Tak seperti biasanya pagi ini begitu dingin sisa hujan semalaman, kulitku beku karena embun pagi begitu menusuk pori-pori kulitku. Jendela di sudut kamar masih tertutup rapat namun kaca jendela berembun mengaburkan pandangan kumelihat pohon beringin yang berada tepat di luar pagar rumahku.

Ilustrasi./Copyright unsplash.com

Setahun lalu, tepatnya, ditinggalkan oleh suamiku di luar kota adalah perjalanan yang menguras emosiku, tiga bulan dia berada di luar kota aku masih menjalani rutinitas kehidupan dengan normal rasa rindu kepadanyapun setiap hari bertambah,  senantiasa menunggu hari-hari di mana dia akan kembali ke rumah kami yang penuh kehangatan  pasalnya aku tidak pernah ditinggalkan olehnya dalam waktu yang begitu lama. Kepergian suamiku dalam urusan pekerjaan adalah keputusan berat namun aku harus rasional demi mendukung suamiku untuk maju.

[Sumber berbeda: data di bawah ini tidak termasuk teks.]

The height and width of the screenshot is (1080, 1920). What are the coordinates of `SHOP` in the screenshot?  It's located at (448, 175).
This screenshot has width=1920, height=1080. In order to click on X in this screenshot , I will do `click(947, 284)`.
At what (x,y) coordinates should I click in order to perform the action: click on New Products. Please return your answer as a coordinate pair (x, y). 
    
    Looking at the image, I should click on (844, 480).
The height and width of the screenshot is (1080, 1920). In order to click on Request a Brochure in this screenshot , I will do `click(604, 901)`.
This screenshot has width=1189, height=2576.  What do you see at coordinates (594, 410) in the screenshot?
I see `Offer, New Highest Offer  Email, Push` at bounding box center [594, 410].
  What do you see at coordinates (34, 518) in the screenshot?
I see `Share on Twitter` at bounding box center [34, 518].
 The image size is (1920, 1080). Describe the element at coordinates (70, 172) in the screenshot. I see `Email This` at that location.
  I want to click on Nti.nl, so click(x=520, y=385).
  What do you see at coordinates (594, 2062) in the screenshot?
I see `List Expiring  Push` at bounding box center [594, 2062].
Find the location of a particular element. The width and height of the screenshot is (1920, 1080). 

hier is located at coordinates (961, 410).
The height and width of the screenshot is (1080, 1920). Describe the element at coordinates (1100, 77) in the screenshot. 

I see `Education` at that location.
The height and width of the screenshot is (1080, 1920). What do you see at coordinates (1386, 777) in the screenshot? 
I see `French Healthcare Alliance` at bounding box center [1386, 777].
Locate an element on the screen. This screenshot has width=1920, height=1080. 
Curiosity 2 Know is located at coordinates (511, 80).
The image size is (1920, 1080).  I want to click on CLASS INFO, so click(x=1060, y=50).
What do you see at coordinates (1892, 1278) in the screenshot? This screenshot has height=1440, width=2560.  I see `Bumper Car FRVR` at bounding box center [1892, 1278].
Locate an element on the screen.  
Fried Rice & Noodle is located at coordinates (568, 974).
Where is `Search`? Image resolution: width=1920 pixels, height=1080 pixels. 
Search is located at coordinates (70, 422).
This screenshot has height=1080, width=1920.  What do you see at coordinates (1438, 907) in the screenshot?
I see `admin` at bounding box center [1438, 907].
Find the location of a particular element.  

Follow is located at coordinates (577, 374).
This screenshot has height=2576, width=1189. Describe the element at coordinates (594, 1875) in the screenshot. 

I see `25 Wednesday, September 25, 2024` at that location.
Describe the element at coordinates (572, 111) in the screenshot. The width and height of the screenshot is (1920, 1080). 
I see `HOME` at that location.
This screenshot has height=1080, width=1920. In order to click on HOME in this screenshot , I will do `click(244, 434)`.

Hari-hari aku isi dengan mengasuh anak-anakku yang masih balita dan bayi, anak pertamaku berumur 18 bulan dan yang kedua berumur 2 bulan. Sebelum suamiku pergi aku dititipkan ke rumah orangtuaku di Yogyakarta.

Saat anak-anak sudah tidur aku membuka media sosial sebagai hiburan pendekku, iya media sosial facebook. Ada pesan yang memerintahkanku untuk aku terima, dalam pesan itu ada nama yang bermarga, oh… aku pikir pasti orang dari daerah suamiku, karena suamiku kebetulan berasal dari timur Indonesia.

Rasa ingin tahuku memang begitu tinggi karena aku ingin banyak bersilaturahim dengan orang ini, maka aku bukalah profil dari pengirim pesan ini deskripsinya perempuannya manis dan sepertinya lebih tua umurnya denganku. Setelah aku membuka dindingnya betapa aku kaget dan gemetar, ada foto suamiku sedang berfoto memeluk perempuan pengirim pesan itu. Tidak hanya satu foto, dua foto, tiga foto hingga empat foto. Perempuan itu memposting dalam kolom-kolom komentar, aku sudah mengira perempuan ini belum mahir bermedia sosial.

Ilustrasi./Copyright unsplash.com

Aku menarik napas panjang dan kemudian bergegas menelepon suamiku. Suamiku, kala itu suamiku menjawab dengan singkat itu keponakan bukan pacar dengan nada emosial yang tak pernah kudengar, singkat cerita aku mencari kebenaran melalui saudara-saudaranya via telepon dan media sosial, benar adanya suamiku sering berjalan dengan perempuan itu, bahkan ada yang mendapati mereka dalam satu kamar.

Menurut Informasi yang aku dapatkan, suamiku selalu mencari pacarnya di mana pun pacarnya singgah, suamiku sering menginap di kamar kos pacarnya atau kadang suamiku mengajaknya ke hotel terdekat untuk melepas hajat bersama pacarnya.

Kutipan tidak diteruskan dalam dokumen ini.